**Testo di partenza:**
※ ※ ※
Questo vizio di ragionamento (lo studiavamo al ginnasio) è noto da secoli sotto il nome di fallacia naturalistica. Ha sempre avuto molto successo perché è semplice, sbrigativo. È pericoloso perché può spingere a derive eugenetiche.
La natura parla per differenze fluide, per creature cangianti, per ibridazioni, per adattamenti al contesto; la cultura umana ha costruito artificiali dicotomie, principi antitetici, polarizzazioni ossificate.
Oggi tutto questo potrebbe risuonare come retaggio di un passato ormai superato: lungi dall’apparire come lo specchio fedele dei “fatti”, la scienza stessa viene ora descritta come impresa collettiva che opera attraverso l’elaborazione e la condivisione di paradigmi e orientamenti dotati di storicità.
※ ※ ※
**Esercizi:**
a - Riproduci fedelmente il passo del testo di partenza che inizia con "La natura parla" e termina con "antitetici, polarizzazioni ossificate.".
b - Secondo il testo di partenza, per quale motivo la fallacia naturalistica ha sempre avuto molto successo?
c - Elenca tutto ciò attraverso cui, secondo il testo di partenza, parla la natura.

**Estratto dei dati:**
※ ※ ※
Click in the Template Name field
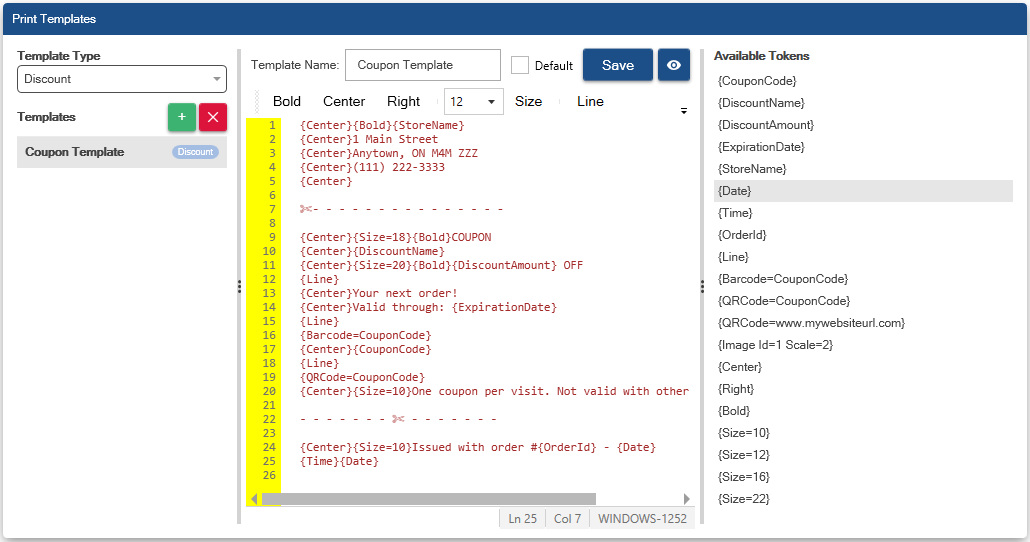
※ ※ ※
**Soluzioni:**
a -
La natura parla per differenze fluide, per creature cangianti, per ibridazioni, per adattamenti al contesto; la cultura umana ha costruito artificiali dicotomie, principi antitetici, polarizzazioni ossificate.

b - Perché è semplice e sbrigativa.

c -
- differenze fluide
- creature cangianti
- ibridazioni
- adattamenti al contesto